■ **What you should do**:
May I have the lines from the one containing "Slagg (133, 1005)" to the end of the entries, returned exactly and with nothing else?

Stored entries:
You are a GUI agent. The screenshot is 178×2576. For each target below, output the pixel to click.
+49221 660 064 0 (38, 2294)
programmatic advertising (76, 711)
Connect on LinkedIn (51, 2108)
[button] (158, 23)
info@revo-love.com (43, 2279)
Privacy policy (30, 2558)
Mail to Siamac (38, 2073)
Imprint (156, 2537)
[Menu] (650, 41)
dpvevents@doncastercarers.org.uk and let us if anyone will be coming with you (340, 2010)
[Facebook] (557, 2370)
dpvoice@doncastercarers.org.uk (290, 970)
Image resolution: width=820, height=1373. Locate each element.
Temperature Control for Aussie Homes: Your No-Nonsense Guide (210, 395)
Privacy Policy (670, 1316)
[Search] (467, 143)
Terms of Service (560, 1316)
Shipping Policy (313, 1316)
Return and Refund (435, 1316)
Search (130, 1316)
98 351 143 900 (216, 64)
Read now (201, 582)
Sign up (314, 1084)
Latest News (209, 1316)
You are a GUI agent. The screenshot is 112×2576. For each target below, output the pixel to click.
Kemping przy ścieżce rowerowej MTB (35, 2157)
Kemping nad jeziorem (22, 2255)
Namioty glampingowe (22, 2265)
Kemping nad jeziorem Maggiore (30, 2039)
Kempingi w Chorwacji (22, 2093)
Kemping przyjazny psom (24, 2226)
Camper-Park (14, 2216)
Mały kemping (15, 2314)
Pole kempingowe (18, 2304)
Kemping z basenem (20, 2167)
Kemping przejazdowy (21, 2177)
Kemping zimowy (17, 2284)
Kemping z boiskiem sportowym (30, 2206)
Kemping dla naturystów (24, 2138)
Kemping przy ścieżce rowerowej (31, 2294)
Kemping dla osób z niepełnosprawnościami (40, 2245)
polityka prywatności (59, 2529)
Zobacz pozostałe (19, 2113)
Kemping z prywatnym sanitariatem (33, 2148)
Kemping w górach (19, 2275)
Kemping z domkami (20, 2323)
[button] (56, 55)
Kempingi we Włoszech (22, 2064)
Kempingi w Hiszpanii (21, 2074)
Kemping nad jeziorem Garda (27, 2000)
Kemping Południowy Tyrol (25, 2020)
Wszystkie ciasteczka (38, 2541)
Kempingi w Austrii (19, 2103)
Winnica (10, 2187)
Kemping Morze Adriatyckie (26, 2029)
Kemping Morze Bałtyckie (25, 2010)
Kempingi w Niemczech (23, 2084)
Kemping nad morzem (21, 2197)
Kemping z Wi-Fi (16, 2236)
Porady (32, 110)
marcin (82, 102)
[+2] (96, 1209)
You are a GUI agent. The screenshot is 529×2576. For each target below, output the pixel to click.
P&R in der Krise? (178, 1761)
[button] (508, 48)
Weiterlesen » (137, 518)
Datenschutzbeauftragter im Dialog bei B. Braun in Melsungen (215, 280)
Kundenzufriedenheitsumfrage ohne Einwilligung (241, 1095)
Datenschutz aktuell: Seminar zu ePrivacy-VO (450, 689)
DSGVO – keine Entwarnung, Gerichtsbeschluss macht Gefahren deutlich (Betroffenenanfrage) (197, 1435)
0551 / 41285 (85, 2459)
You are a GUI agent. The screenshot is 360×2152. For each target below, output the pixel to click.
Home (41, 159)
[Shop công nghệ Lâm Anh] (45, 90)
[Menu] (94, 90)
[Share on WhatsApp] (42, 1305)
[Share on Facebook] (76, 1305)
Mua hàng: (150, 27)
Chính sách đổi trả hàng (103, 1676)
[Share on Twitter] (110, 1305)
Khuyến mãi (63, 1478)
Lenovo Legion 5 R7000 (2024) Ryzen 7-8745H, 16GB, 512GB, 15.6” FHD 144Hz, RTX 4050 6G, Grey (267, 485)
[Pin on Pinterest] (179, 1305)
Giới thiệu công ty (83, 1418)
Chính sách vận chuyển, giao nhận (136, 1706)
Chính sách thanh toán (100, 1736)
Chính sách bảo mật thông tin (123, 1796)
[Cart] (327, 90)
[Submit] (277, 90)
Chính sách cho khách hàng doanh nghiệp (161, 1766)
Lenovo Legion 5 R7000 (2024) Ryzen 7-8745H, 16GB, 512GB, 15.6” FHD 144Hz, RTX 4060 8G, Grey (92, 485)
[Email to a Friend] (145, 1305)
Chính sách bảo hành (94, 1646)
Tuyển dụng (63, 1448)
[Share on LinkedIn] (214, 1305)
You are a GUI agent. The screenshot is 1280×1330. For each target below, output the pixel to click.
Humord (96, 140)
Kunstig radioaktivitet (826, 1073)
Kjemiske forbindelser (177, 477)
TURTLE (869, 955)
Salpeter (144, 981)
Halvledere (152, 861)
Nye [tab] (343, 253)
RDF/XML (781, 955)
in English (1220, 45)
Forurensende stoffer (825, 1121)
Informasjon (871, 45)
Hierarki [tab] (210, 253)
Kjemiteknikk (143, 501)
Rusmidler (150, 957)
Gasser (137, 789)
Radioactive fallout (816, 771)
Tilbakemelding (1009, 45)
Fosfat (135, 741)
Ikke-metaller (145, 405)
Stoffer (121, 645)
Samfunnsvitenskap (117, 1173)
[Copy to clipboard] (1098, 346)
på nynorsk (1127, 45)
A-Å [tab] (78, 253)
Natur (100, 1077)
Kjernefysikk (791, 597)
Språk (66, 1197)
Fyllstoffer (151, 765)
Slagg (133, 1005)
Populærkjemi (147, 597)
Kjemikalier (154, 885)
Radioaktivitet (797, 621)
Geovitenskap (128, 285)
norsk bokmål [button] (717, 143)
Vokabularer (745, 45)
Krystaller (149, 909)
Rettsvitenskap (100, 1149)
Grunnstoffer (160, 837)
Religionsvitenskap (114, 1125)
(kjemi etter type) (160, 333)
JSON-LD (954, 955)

■ **Response**:
Slagg (133, 1005)
Populærkjemi (147, 597)
Kjemikalier (154, 885)
Radioaktivitet (797, 621)
Geovitenskap (128, 285)
norsk bokmål [button] (717, 143)
Vokabularer (745, 45)
Krystaller (149, 909)
Rettsvitenskap (100, 1149)
Grunnstoffer (160, 837)
Religionsvitenskap (114, 1125)
(kjemi etter type) (160, 333)
JSON-LD (954, 955)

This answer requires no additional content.